--- Records shown ---
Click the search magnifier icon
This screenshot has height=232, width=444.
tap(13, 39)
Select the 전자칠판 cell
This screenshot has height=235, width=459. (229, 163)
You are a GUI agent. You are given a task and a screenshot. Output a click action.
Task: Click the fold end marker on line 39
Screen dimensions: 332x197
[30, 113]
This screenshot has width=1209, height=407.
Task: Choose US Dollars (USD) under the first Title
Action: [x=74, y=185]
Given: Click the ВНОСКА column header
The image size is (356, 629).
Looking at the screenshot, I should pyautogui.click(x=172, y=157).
---
--- Records shown ---
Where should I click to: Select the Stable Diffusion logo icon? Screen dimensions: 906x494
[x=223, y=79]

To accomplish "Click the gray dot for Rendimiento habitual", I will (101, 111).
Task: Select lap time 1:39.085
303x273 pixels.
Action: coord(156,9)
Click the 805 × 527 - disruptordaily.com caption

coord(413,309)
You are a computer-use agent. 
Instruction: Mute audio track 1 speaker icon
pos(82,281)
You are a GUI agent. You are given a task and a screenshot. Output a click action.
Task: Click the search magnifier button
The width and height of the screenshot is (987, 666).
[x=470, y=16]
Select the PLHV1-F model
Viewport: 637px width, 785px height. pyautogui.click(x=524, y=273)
---
--- Records shown ---
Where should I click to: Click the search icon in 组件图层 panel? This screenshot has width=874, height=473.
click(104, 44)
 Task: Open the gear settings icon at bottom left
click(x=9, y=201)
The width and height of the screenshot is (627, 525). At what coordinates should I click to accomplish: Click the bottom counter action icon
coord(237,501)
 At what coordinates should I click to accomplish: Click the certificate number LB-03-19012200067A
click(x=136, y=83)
---
*Task statement*. In the listing above, find the line with "Click the search magnifier icon" and the line with "Given: Click the ВНОСКА column header"; output exactly those lines and all lines between them.

*Completed task*.
Click the search magnifier icon
This screenshot has height=232, width=444.
tap(13, 39)
Select the 전자칠판 cell
This screenshot has height=235, width=459. (229, 163)
You are a GUI agent. You are given a task and a screenshot. Output a click action.
Task: Click the fold end marker on line 39
Screen dimensions: 332x197
[30, 113]
This screenshot has width=1209, height=407.
Task: Choose US Dollars (USD) under the first Title
Action: [x=74, y=185]
Given: Click the ВНОСКА column header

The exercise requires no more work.